▶ _Required action_
Find each line below where the word "computer" occurs, and copy it.

BEGIN Exercise data

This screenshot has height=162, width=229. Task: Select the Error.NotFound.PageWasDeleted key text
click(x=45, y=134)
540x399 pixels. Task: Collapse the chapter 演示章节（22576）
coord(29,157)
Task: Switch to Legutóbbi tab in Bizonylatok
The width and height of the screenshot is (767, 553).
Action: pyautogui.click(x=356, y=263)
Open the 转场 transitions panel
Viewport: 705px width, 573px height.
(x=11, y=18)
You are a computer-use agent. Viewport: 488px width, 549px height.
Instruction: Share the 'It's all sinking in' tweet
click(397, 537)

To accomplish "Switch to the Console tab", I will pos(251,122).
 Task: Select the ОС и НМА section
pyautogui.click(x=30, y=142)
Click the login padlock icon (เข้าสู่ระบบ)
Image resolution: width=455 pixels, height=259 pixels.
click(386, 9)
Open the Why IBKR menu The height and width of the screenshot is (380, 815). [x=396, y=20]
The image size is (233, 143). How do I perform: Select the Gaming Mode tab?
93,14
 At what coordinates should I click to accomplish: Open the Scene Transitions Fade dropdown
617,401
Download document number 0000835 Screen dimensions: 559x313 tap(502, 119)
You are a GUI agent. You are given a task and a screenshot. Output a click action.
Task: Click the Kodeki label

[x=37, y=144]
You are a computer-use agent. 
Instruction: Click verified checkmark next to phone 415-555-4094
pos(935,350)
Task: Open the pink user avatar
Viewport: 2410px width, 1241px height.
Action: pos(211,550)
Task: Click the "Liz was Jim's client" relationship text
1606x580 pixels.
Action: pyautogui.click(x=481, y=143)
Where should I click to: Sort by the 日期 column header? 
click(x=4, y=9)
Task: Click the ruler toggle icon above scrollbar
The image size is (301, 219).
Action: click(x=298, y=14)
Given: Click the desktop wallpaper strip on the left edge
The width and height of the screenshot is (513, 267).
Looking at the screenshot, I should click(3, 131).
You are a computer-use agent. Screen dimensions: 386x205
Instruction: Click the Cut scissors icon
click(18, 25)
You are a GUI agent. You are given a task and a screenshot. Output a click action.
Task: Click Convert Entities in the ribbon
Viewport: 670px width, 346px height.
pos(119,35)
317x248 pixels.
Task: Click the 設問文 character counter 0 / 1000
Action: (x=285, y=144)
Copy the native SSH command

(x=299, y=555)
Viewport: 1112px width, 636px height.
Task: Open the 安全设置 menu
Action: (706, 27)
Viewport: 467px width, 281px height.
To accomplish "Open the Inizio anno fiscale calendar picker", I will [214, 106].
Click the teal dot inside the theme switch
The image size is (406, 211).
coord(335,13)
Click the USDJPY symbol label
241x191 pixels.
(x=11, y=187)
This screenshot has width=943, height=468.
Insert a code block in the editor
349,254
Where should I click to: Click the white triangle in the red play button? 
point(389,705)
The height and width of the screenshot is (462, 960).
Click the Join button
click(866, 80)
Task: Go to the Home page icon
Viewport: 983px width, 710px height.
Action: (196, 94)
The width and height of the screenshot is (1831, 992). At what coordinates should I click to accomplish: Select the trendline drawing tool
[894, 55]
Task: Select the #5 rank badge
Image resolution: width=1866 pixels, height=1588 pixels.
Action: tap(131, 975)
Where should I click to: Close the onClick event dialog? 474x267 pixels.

END Exercise data

▶ _Task solution_
You are a computer-use agent. Viewport: 488px width, 549px height.
You are a computer-use agent. 
You are a computer-use agent. Screen dimensions: 386x205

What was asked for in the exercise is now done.